L’arrêt de la Chambre expropriations de la Cour d’Appel de Bordeaux du 30 juin 2022, n° 21/04489 est intéressant à trois égards. Cette décision récente rappelle, d’une part, la date de référence pour déterminer la consistance des biens, exclut, d’autre part, la qualification de terrain à bâtir pour une parcelle à usage de voie de circulation et écarte, enfin, toute indemnisation au titre d’un préjudice hypothétique de clôture pour stationnement sauvage après transfert de propriété. 

S’agissant tout d’abord de la consistance des biens...
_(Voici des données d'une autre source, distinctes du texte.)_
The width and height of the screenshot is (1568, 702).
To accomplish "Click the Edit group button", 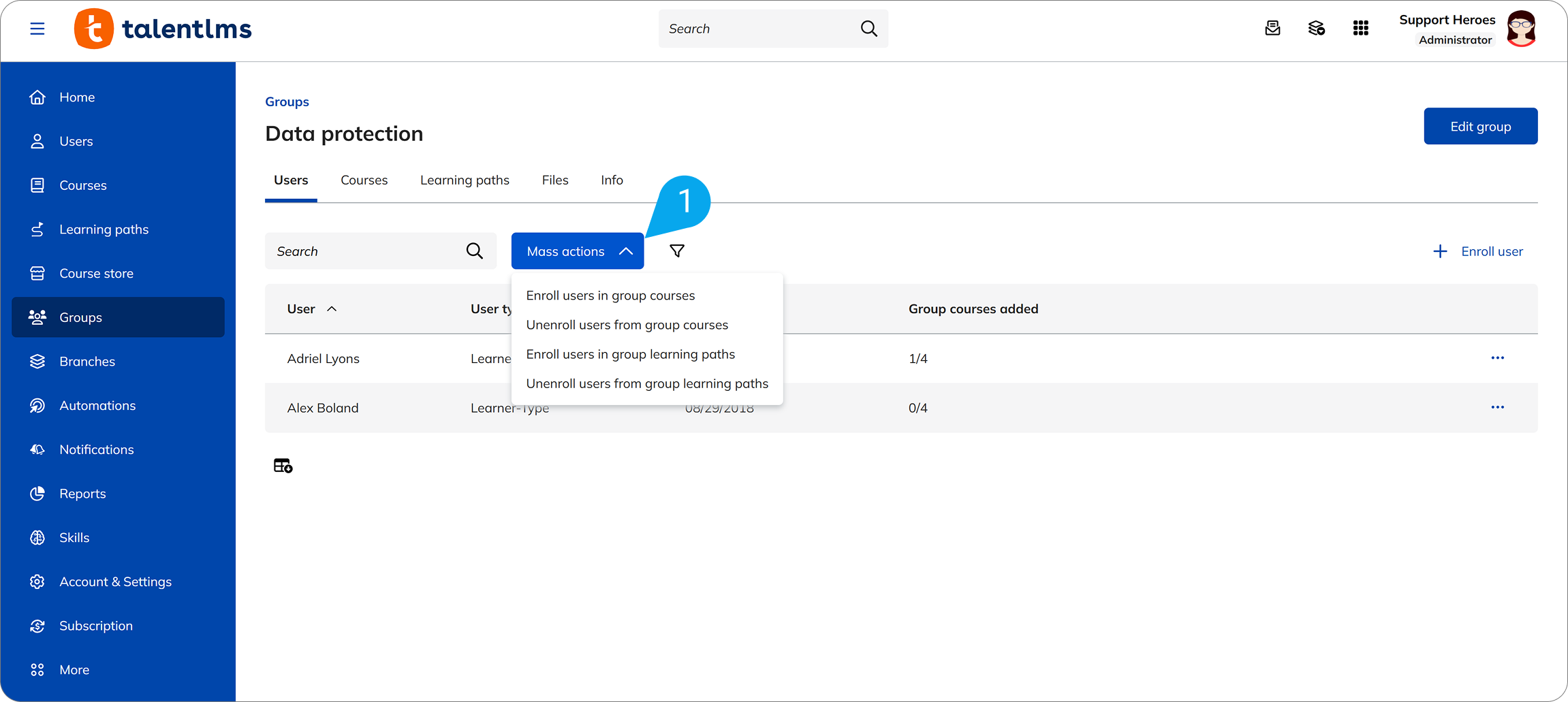I will 1480,126.
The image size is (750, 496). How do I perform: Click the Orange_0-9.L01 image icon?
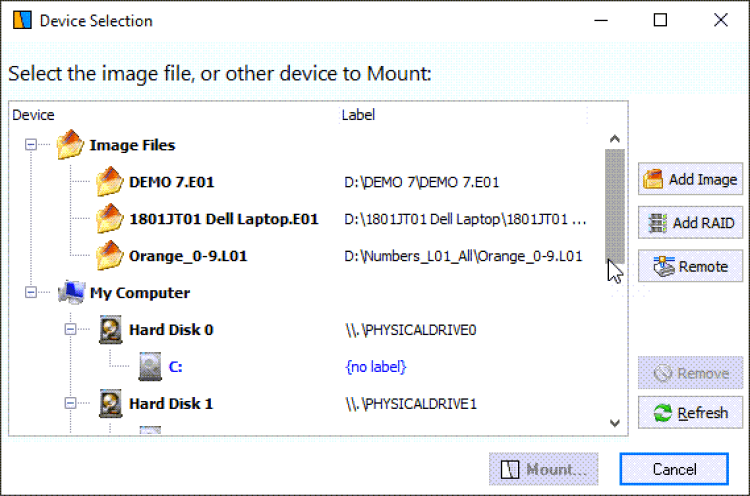pyautogui.click(x=109, y=255)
L’article L322-1 du code de l’expropriation pour cause d’utilité publique, précise que « Le juge fixe le montant des indemnités d’après la consistance des biens à la date de l’ordonnance portant transfert de propriété » Au cas d’espèce, la parcelle expropriée se présente comme un rectangle de grande longueur et de faible largeur et constitue une portion de l’allée de l’Europe, voie revêtue, à double sens, desservant une zone commerciale. L’ordonnance d’expropriation n’avait toutefois pas encore été prise.
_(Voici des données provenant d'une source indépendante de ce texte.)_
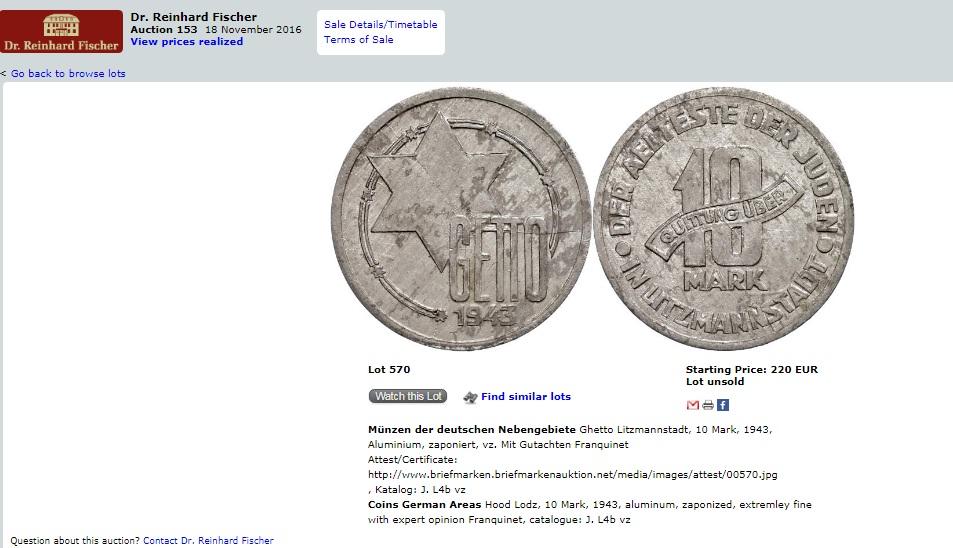The image size is (953, 548).
Task: Click the printer icon
Action: tap(707, 405)
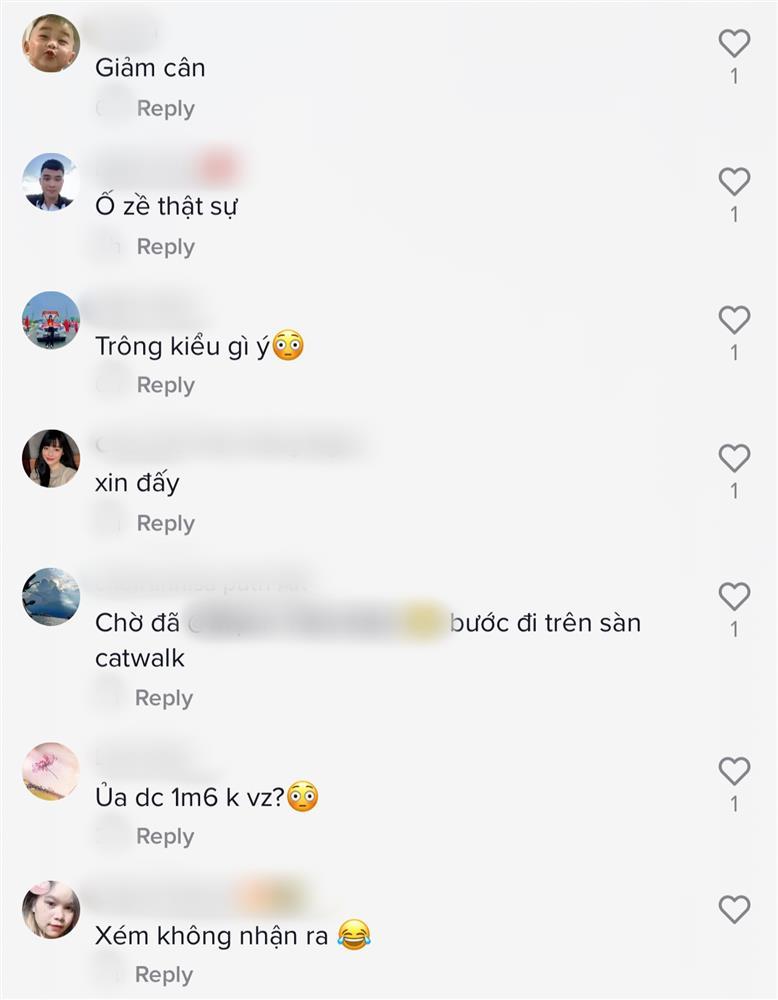
Task: Open cloudy sky avatar profile
Action: [51, 597]
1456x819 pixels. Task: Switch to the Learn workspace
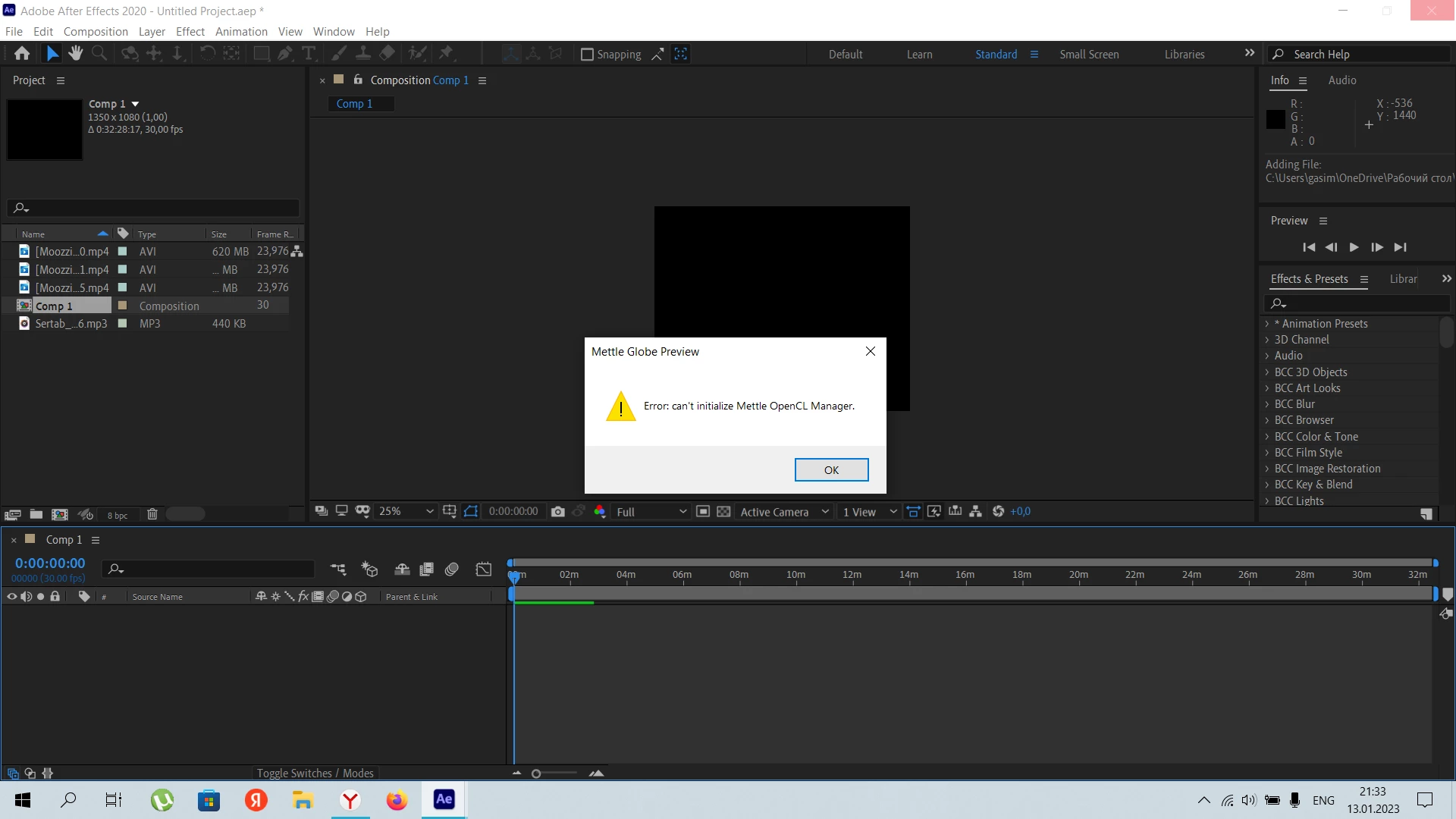919,55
Il arrive que l’ordonnance de transfert de propriété, laquelle est opérée, à défaut de cession amiable, par voie d’ordonnance du juge de l’expropriation en application de l’article L220-1 dudit code, ne soit rendue et notifiée que tardivement, parfois même après le jugement fixant les indemnités d’expropriation. La Cour de cassation a déjà indiqué que si le transfert de propriété ne peut être opérée sans notification de l’ordonnance d’expropriation, la notification tardive de l’ordonnance d’expropriation, eu égard à la date de sa signature mais également par rapport à la déclaration d’utilité publique, est sans effet sur la légalité de cette décision (Cass. 3e Civ., 5 décembre 2007, pourvoi n° 06-70.003, Bull. 2007, II, n° 224).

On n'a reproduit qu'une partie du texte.